Evening 5: Polish + Demo

  • Multi-server config (GitHub + filesystem + Slack)
  • Record a demo: complex task → multiple MCP calls → risk flag → approval
  • README with clear setup instructions
  • Capture metrics: total calls, flagged, blocked, avg risk score

What Makes This Different From Runlayer et al.

Capability Runlayer MintMCP Beacon Proxy
MCP gateway/catalog ❌ (not the goal)
IdP integration (Okta/Entra) ❌ (prototype)
Threat detection (prompt injection) ❌ (not the goal)
Tool-level RBAC Basic (policy rules)
Audit trail
Intent-to-action chain
Cross-system action grouping
Outcome verification ✅ (planned)
Human-readable action narrative ✅ (planned)
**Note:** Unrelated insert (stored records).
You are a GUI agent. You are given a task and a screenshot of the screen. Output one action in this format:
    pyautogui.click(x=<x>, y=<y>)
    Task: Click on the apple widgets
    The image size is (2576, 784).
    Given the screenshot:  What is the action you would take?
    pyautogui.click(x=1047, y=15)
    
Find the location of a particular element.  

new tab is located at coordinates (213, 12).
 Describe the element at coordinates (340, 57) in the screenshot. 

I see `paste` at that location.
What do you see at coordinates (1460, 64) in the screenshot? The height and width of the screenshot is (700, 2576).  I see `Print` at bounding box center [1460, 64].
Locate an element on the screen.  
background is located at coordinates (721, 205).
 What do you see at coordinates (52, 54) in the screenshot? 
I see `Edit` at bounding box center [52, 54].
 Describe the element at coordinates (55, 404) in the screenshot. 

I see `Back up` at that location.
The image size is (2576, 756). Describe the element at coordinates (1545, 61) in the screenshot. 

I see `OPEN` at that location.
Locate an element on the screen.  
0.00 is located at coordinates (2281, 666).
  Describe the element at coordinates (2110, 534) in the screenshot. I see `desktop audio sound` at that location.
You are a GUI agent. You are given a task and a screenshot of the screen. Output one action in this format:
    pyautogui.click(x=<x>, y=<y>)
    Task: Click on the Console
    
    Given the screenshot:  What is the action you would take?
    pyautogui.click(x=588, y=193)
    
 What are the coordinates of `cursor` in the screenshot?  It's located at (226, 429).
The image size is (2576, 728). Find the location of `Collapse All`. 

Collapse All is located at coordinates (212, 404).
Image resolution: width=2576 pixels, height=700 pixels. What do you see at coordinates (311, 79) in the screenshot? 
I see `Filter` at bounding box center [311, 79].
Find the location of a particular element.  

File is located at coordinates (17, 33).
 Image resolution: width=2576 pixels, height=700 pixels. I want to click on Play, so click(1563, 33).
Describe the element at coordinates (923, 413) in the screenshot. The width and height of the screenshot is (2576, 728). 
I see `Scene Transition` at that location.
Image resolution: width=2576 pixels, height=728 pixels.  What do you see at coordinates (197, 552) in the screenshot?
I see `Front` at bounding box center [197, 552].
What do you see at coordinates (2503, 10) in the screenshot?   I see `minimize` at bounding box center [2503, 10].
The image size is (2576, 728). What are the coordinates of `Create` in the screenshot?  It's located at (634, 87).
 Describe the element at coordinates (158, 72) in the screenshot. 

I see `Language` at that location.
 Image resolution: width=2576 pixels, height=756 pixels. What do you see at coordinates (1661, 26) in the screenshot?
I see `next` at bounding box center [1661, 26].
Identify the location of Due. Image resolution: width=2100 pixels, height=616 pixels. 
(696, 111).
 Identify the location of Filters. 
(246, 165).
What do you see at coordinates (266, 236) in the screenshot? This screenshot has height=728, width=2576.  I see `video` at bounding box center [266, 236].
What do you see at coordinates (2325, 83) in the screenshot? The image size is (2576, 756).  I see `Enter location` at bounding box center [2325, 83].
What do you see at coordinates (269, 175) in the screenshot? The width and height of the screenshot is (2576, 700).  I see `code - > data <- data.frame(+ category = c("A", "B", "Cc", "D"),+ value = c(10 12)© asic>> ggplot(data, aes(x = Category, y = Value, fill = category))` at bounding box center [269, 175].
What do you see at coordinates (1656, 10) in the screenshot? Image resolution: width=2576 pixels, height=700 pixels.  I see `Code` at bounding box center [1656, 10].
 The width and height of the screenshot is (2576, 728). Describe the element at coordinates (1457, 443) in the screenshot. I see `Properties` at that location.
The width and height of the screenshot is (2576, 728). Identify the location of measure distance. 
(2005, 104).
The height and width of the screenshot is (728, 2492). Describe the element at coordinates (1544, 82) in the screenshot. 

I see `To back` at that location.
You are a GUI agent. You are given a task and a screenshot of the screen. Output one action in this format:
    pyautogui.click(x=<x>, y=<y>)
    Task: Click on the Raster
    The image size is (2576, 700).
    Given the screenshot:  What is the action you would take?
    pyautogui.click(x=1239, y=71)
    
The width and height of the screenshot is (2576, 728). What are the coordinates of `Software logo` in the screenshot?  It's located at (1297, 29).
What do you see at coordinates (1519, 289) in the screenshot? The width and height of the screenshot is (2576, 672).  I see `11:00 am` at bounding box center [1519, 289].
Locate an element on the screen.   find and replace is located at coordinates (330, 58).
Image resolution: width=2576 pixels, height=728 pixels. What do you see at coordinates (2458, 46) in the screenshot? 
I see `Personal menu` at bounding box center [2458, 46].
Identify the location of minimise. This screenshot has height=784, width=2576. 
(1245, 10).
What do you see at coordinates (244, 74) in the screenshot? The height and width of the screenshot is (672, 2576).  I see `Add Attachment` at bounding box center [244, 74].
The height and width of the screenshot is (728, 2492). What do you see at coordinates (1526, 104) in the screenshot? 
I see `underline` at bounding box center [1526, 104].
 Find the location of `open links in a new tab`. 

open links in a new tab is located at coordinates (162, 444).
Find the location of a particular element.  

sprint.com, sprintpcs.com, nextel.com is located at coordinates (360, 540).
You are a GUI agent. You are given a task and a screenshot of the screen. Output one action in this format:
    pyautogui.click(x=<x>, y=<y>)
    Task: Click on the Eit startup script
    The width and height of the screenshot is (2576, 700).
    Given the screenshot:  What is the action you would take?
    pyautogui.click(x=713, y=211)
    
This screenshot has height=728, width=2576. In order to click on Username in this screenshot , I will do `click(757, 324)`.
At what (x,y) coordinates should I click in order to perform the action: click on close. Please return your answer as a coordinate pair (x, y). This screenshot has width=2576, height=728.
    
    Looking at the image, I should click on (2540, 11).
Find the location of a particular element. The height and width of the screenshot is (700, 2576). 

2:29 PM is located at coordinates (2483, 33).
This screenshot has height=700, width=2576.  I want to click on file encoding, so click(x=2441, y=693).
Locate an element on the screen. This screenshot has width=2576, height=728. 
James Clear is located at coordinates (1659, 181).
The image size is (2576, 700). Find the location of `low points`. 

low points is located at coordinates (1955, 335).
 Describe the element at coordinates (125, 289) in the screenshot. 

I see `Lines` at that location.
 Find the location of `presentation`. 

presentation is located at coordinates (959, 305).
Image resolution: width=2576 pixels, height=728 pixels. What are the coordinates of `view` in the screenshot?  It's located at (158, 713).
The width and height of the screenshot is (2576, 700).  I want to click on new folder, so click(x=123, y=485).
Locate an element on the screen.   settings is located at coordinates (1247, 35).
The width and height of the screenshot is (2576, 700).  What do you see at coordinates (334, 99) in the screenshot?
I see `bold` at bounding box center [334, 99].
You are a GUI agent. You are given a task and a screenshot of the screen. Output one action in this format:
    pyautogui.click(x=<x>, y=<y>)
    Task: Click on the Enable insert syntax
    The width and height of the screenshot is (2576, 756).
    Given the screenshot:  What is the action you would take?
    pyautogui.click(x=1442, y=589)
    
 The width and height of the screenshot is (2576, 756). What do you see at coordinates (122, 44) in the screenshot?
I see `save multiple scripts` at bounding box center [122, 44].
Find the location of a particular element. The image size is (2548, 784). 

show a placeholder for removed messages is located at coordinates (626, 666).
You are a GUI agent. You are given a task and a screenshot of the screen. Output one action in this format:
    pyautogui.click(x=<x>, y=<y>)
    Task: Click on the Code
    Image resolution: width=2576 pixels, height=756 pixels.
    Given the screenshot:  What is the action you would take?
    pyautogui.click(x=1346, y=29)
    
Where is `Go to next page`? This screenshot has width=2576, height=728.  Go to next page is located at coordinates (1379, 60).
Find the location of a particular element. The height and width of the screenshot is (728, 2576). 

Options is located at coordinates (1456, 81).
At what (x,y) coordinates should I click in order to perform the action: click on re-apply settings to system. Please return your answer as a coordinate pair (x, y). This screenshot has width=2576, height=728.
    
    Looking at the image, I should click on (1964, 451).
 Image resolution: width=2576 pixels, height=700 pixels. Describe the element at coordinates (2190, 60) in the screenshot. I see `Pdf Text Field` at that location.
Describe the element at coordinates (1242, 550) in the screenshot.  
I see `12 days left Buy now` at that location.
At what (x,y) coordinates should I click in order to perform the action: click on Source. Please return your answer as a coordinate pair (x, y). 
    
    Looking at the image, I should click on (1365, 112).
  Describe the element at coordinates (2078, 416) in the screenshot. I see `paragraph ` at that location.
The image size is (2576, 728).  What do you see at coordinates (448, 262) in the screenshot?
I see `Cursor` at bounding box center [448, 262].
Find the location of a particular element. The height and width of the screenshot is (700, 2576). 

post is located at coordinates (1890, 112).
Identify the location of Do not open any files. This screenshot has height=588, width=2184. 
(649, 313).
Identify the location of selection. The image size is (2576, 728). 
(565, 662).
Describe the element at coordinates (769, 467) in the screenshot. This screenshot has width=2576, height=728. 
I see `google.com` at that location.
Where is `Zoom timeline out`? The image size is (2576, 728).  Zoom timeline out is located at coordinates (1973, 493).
The pitch: "They tell you WHO did WHAT. We tell you WHY, and whether it matched what the human actually intended."


Future: Where This Goes

  1. LLM-powered intent matching: Feed the human prompt + tool call chain to an LLM, ask "did these actions match the stated intent?" Flag mismatches.

  2. Cross-server intent chains: When intent A triggers calls across GitHub + Slack + Jira, show the full chain as one narrative.

  3. Rollback suggestions: For each write/delete, capture enough state to suggest a rollback. "Agent deleted 3 GitHub issues. Here's the API call to recreate them."

  4. Aimable integration: Sits downstream of Aimable's Layer 1. Traffic flows: Human → Aimable (PII redacted, policy checked) → Agent → Beacon Proxy (action governance, intent verification) → MCP Servers.

  5. Export to SIEM: Stream audit events to Datadog, Splunk, etc. for SOC teams.